The light from a star comes from its photosphere, the outermost layer of the hot dense plasma that makes up a star.  Within the star’s plasma, electrons, protons, and heavier ions (atoms with an electric charge) are constantly in motion and bouncing off of each other. These are accelerating charged particles, and accelerating charged particles emit light. Light that is emitted below the photosphere is absorbed by the star’s outer layers, but light from the photosphere can stream out into space.  In stars with hotter surface temperatures, the particles in the photosphere move faster, bounce harder, and release light with shorter wavelengths (blue light is more energetic than red light).
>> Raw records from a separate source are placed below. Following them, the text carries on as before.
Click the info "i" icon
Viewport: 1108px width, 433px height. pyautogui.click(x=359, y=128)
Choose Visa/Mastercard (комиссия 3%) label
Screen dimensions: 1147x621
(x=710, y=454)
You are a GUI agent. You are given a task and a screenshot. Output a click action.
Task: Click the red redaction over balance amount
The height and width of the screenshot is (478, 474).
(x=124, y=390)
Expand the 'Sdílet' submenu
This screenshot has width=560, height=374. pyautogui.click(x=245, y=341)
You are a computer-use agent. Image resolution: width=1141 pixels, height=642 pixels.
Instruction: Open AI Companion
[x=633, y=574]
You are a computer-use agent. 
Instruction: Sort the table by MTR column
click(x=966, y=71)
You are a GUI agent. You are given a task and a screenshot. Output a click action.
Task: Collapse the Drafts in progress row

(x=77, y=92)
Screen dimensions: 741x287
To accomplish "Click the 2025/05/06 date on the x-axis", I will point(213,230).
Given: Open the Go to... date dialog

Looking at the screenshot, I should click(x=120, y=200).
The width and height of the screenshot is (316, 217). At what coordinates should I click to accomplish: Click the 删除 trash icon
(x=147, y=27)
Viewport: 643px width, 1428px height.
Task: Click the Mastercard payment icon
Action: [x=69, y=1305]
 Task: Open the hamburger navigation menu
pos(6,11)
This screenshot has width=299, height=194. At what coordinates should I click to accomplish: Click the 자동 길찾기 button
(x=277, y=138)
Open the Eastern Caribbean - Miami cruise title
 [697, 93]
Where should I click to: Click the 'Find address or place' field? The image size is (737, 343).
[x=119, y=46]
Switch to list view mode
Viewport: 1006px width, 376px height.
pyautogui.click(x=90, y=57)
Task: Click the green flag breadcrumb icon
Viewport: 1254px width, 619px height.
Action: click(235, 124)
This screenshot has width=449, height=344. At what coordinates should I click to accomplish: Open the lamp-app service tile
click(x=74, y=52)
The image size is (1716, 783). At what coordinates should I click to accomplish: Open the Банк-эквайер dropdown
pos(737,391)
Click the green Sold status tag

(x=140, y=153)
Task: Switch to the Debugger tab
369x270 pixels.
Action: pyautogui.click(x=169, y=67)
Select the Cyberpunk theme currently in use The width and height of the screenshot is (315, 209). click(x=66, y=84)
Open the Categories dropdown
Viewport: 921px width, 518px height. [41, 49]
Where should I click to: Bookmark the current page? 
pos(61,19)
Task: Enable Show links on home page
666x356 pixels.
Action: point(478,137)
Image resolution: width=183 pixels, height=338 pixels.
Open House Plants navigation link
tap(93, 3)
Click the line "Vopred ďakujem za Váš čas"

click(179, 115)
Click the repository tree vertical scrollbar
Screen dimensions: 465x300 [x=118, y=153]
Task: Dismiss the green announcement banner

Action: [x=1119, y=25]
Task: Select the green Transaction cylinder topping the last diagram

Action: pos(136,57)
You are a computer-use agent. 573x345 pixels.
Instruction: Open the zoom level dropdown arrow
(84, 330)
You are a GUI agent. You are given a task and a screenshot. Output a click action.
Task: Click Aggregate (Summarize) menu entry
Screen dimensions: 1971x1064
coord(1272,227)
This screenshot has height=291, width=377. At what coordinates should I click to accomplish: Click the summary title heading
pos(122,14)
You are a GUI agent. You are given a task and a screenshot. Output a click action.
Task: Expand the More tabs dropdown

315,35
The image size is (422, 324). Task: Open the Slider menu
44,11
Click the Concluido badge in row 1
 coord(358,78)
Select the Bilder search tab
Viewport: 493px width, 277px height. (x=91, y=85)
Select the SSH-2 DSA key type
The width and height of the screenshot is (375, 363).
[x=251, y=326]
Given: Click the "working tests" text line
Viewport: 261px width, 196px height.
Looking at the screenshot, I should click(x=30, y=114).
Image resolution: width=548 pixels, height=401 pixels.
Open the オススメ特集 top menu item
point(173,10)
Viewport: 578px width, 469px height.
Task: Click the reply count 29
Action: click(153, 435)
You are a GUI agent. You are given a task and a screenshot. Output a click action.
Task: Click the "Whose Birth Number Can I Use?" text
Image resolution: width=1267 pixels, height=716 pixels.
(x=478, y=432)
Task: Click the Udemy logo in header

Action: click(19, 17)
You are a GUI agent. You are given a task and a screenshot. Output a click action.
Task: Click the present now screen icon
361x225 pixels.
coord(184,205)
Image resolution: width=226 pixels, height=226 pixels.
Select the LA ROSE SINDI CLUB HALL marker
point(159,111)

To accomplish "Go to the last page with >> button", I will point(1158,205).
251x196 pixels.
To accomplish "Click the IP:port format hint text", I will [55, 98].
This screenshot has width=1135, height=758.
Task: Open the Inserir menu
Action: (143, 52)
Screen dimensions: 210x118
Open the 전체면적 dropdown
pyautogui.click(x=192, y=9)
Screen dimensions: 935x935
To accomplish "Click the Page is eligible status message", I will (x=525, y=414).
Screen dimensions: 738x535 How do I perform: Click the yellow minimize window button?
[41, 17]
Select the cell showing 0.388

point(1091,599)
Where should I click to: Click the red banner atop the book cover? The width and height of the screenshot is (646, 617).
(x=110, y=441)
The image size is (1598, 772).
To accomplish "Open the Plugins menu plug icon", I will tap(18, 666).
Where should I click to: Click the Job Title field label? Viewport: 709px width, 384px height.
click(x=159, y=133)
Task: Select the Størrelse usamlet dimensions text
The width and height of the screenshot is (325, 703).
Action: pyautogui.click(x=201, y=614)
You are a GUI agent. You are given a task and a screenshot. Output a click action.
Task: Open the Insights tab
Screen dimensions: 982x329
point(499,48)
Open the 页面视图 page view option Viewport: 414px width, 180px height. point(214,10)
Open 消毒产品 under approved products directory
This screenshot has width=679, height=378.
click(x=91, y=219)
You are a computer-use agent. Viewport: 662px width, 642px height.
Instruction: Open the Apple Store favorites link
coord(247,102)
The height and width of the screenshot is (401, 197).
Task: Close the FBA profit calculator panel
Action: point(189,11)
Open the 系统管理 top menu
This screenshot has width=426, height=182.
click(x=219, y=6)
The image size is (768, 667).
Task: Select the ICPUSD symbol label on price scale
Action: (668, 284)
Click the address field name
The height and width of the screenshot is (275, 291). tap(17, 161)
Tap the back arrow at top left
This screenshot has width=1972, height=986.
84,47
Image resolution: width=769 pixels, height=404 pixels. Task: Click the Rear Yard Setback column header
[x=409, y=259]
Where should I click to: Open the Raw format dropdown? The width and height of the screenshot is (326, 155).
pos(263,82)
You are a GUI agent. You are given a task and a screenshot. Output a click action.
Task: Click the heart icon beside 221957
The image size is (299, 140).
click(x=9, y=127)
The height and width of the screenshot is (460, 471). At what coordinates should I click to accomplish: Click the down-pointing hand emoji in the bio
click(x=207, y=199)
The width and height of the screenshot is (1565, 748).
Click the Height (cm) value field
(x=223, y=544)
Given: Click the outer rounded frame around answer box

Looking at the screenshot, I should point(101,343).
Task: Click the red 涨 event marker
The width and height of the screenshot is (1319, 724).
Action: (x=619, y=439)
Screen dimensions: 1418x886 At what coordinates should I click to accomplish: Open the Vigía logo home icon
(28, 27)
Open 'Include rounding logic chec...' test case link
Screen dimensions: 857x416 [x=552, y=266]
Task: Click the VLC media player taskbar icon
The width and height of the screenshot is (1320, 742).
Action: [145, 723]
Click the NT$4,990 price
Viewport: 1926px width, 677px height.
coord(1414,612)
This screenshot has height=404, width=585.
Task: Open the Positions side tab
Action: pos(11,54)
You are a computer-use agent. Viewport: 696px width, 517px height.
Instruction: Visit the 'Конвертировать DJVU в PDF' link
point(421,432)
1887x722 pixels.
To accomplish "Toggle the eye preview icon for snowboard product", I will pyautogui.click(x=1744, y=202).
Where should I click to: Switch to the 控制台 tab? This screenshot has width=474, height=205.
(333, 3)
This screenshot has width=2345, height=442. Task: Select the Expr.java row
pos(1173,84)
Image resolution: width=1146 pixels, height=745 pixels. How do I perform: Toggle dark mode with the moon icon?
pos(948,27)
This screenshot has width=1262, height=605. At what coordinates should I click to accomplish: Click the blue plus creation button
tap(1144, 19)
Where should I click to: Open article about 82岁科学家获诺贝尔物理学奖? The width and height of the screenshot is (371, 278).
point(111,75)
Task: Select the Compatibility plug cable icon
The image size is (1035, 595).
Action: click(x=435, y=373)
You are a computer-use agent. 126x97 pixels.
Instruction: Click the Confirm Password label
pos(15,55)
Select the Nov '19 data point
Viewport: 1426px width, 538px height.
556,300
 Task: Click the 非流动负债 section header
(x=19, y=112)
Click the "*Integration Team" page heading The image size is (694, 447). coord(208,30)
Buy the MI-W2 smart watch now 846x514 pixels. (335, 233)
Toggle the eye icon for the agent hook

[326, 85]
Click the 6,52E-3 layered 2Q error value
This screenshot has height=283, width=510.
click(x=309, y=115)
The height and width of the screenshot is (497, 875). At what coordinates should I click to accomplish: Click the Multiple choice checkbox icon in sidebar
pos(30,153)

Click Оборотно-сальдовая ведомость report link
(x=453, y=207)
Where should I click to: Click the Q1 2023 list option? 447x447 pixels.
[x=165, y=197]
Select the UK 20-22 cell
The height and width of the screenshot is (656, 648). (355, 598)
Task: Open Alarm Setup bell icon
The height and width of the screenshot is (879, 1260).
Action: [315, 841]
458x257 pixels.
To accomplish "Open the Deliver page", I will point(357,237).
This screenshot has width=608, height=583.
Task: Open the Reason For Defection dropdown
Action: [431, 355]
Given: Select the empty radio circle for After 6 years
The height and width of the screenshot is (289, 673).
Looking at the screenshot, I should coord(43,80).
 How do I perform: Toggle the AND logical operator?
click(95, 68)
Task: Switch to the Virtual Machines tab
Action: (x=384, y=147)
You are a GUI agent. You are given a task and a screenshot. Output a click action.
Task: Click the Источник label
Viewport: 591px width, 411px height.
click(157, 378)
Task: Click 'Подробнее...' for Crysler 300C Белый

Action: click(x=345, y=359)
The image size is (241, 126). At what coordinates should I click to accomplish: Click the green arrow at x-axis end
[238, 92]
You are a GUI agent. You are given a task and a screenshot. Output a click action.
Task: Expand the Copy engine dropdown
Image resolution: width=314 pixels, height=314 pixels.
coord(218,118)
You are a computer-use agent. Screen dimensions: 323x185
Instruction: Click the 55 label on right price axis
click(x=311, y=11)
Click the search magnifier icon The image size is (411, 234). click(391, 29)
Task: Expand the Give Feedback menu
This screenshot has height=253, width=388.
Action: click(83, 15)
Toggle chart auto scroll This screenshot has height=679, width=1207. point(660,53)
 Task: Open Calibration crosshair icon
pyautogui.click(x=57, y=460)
Stars aren’t the only objects that can emit this kind of light.  Within any object that isn’t at absolute zero (the temperature at which all thermal motions stop), the negatively charged electrons and positively charged nuclei that make up ordinary matter are constantly jostling, bouncing, wiggling… and emitting light.  This light is called thermal emission.  We don’t see the thermal emission from most objects around us because their temperatures are too low to produce visible light.  Instead, most of the objects surrounding you are emitting infrared radiation.

 

Infrared image of three meerkats on a rock
Image of three meerkats sitting on a rock taken using an infrared camera.  For more Cool Cosmos Infrared Zoo images, visit https://coolcosmos.ipac.caltech.edu/infrared_gallery/1;  Image credit: Cool Cosmos/IPAC

Thermal emission is the basis for thermal imaging. Hotter surfaces emit more intense (brighter) thermal radiation.  The surface of a blue star emits more intense light than the surface of a red star, and a meerkat’s warm belly emits more light than its cool feet or nose. Thermal images are created by converting brightness in the infrared into an image representing temperature. (The intensity of thermal emission is very sensitive to temperature; small changes in temperature create large differences in brightness.)